-------- Dataset entries
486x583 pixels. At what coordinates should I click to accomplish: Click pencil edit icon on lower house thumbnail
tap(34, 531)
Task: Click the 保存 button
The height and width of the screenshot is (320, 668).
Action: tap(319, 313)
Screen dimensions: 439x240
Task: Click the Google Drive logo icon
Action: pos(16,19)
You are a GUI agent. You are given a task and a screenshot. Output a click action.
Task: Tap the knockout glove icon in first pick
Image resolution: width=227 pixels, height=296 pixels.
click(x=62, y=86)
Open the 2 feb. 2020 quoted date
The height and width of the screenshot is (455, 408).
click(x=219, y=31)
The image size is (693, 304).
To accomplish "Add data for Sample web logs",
----------------
# [Description of the task]
Once you find the line containing "Task: Click the 保存 button", stop: reproduce exactly that line and every line of the data before it, and nothing else.

# [Exercise result]
486x583 pixels. At what coordinates should I click to accomplish: Click pencil edit icon on lower house thumbnail
tap(34, 531)
Task: Click the 保存 button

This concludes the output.